Lo gracioso era que desde que comenzamos a acostarnos más asiduamente fue cuando nuestra relación empezó a resquebrajarse. Primero, con la actitud extraña de alexia, y mi consiguiente reacción adelantada. Luego con mi insospechada infidelidad. Una tormenta se avecinaba, las nubes negras ya estaban cubriendo el cielo. ¿Alexia estaba consciente de eso? Seguramente sí. Por eso luchaba por nuestra pareja. Por eso se molestaba en seducir todos los días a su esposo desconfiado. Por primera vez desde que la engañé, sentí culpa. Pero me aferré a la esperanza de que Sofía, algún día, entendería que lo nuestro no era más que una aventura. Me pregunté, después de mucho tiempo, si aún amaba a Alexia. Me dije que sí. No era ese amor, casi infantil, voraz e idealista, que sentía al principio de la relación. Era un amor más sincero y algo melancólico. Me dije que solo estaba pasando por una mala etapa.

Cuando salí de la casa del Negro Rivera, una vez que estuve en casa, lo primero que hice fue abrazar a Alexia.

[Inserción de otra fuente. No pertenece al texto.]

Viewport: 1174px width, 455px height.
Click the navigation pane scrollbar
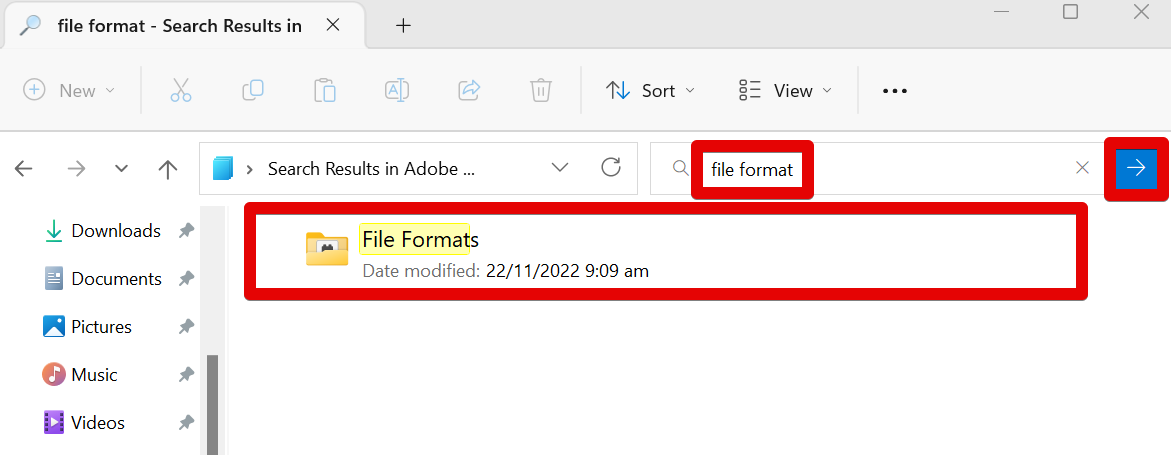[x=212, y=400]
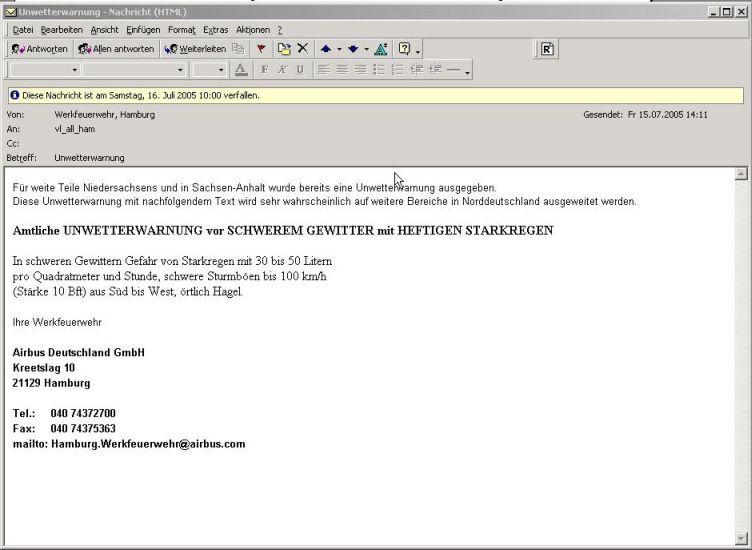Open the Datei menu
752x550 pixels.
pos(22,30)
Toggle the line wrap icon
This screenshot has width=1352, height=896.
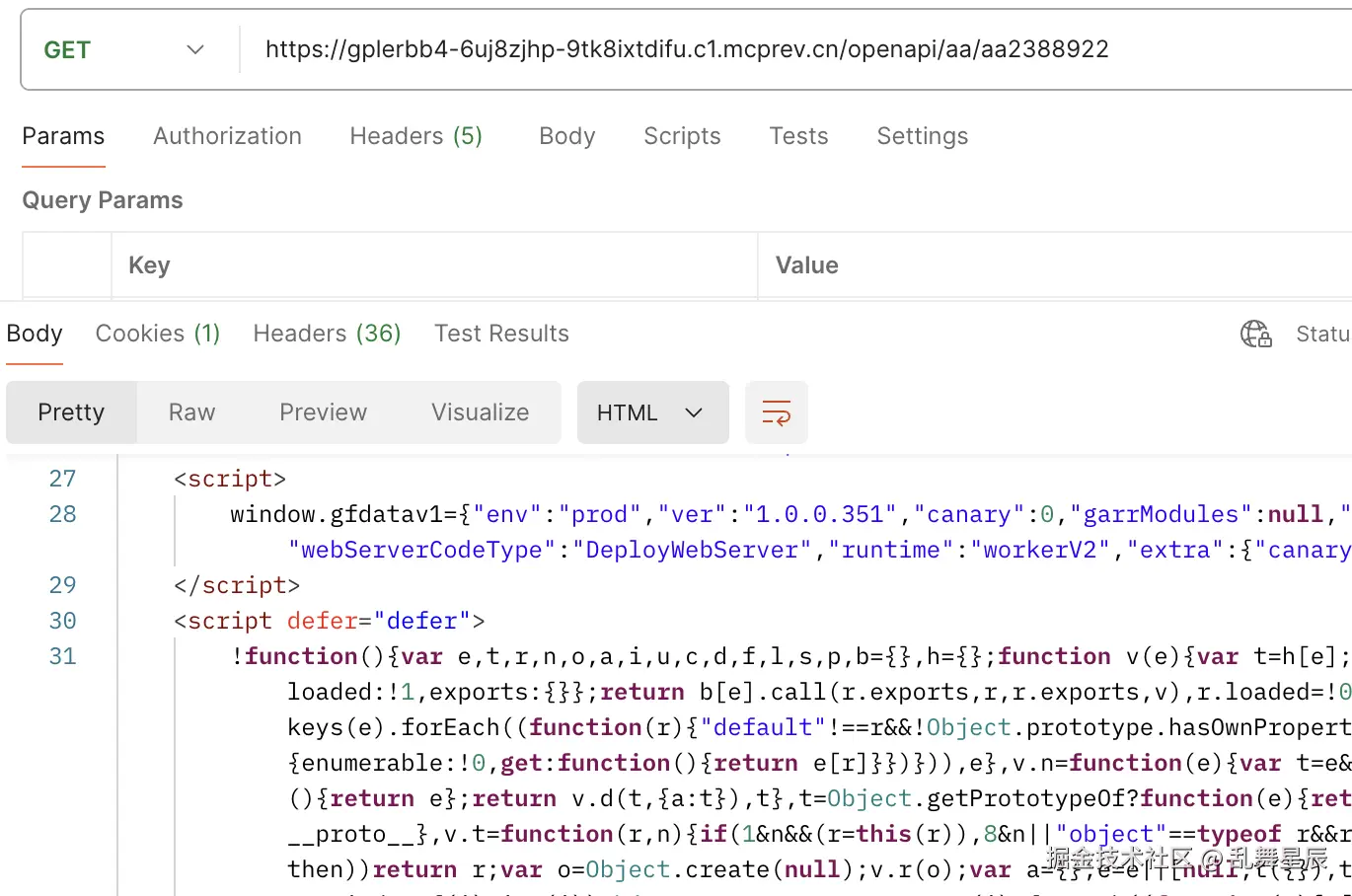(x=777, y=412)
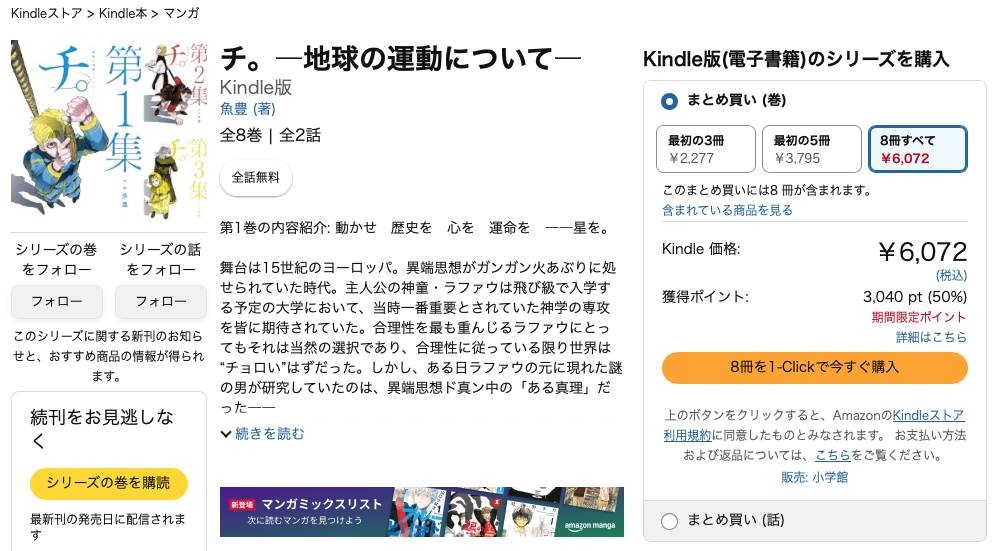Open the 全話無料 pill button
1001x551 pixels.
(x=255, y=177)
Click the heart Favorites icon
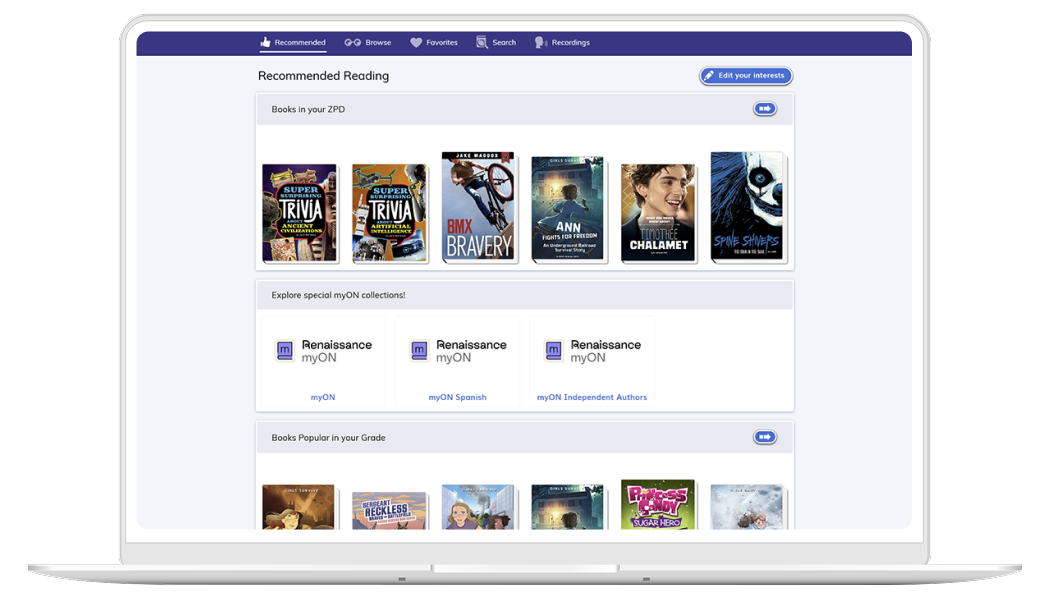The height and width of the screenshot is (600, 1050). pyautogui.click(x=416, y=43)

— ¿Qué? ¿Tanto me extrañaste? —me dijo ella.

Le di un beso.

— Adiviná con quién estuve hablando —me dijo en tono enigmático.

— Ni idea.

— Con Sofía, de la facultad.

— ¡Qué! —dije alarmado. Ella soltó una carcajada.

— A mí también me pareció raro. Pero bueno, ya somos adultas. Estuvimos limando asperezas.

— Qué bueno, las felicito —dije, irónico.

— Hasta quedamos en vernos —remató finalmente Ale.

El alma se me cayó al suelo. Sentí la terrible sensación de que todo se estaba yendo a la mierda.